Cornell University

"Michael: An Alternate Path to Medical School"

A discouraging beginning

Michael came to Cornell with an excellent high school record. At Cornell he dove into activities, joining two student organizations and an intramural team. He was taken aback when his first semester GPA at Cornell was a 3.0 and his spring semester GPA was 2.4. As he headed off for the summer after the end of his freshman year, he was very discouraged and seriously believed that his goal of becoming a doctor would not be realized because of his poor academic record. Over the summer he worked in a camp for children with cerebral palsy, a familiar setting where he had experienced past success, having worked there previous summers. His summer job reconfirmed his desire to become a doctor.

A new resolve

When he returned to Cornell in the fall he had a new sense of determination and felt he was better prepared to balance his academic and extracurricular activities. His prelim grade in Chemistry 2070 soon had him back to a near hopeless feeling about his chances of going to medical school. At the suggestion of his advisor he took the Chemistry supplemental course and began going to the instructor's office hours. He also used Learning Strategies Center services. This helped him salvage his chemistry course and go on to Chemistry 2080. Nonetheless his grades: 3.2 for fall semester and 3.1 for spring semester, made medical school still seem impossible to him. He attended the Premed Sophomore Orientation spring semester of his sophomore year. After the Orientation he decided he wanted to find some ways to further check out if being a doctor was what he really wanted and what his Plan B might be if he didn't attend medical school. That summer he worked in a hometown business and volunteered evenings and Saturdays at a nearby nursing home, which he enjoyed immensely. He also decided to resume playing the saxophone, an interest he had set aside after high school.

Things begin to improve

He returned for his junior year thinking this was the year he was "supposed to" begin the process of applying to medical school. At the Students Applying Orientation (for juniors and seniors) he learned that about a third of Cornell students apply to medical school at the end of their senior year, not as juniors. This was not an option that he was willing to consider for himself. He also felt more determined than ever to become a doctor.

A hard decision pays off

Things seemed to "click" his junior year. He earned a 3.5 GPA fall semester. He continued with his extracurricular interests and also began playing saxophone with a small group. He arranged "concerts" for the group at local after school programs, scout programs, day care centers, and nursing homes. Spring of his junior year he registered with the Health Careers Evaluation Committee (HCEC). His cumulative GPA was 3.04. When he approached his advisor for a letter of recommendation, she said she was willing to write for him, but she expressed concern about Michael's being able to be accepted to medical school. A friend mentioned a premed briefing he'd attended, "Considering a Gap Year and Its Options." Michael listened to the audio of the briefing which he found in the Media Programs link in the Health Careers web page. He followed up with a premed advising appointment. His spring semester was going well. He learned if he waited to apply until the end of his senior year, he stood the chance of having a higher, more competitive cumulative GPA. He would also have four semesters of an upward trend, and this would improve his chance of acceptance.
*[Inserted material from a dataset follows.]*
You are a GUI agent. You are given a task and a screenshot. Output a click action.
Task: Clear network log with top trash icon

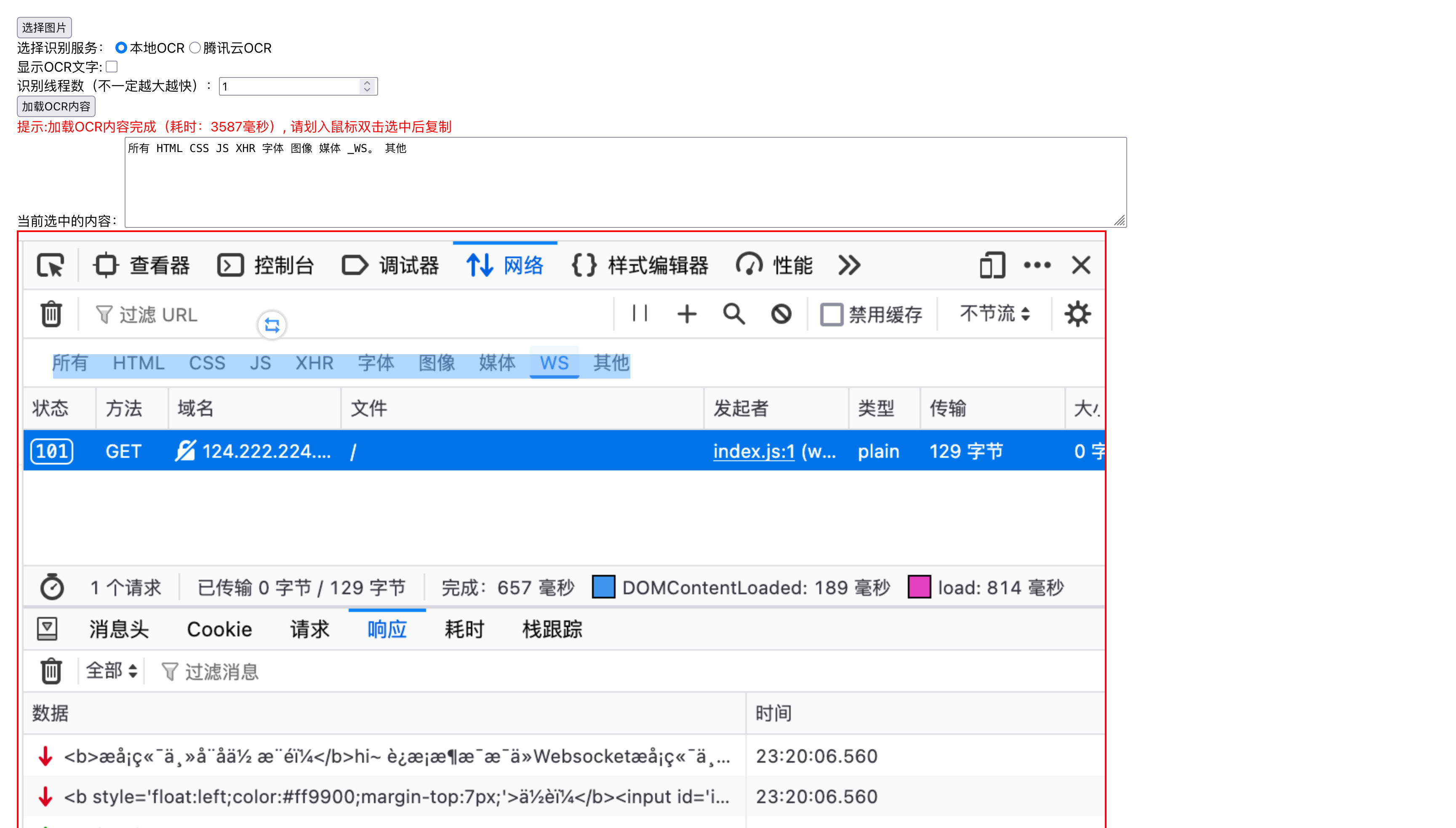point(51,314)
Though it was very disappointing to him, he concluded he should wait to apply at the end of his senior year. Spring semester of his junior year he earned at 3.7. He had 3.8 GPAs, including a number of strong science grades both semesters of his senior year, giving him a 3.31 with which to apply to medical school. This was considerably more competitive that the 3.04 he had at the end of his junior year.

Michael applied to medical school after graduation and was successful in being admitted to medical school for the following year.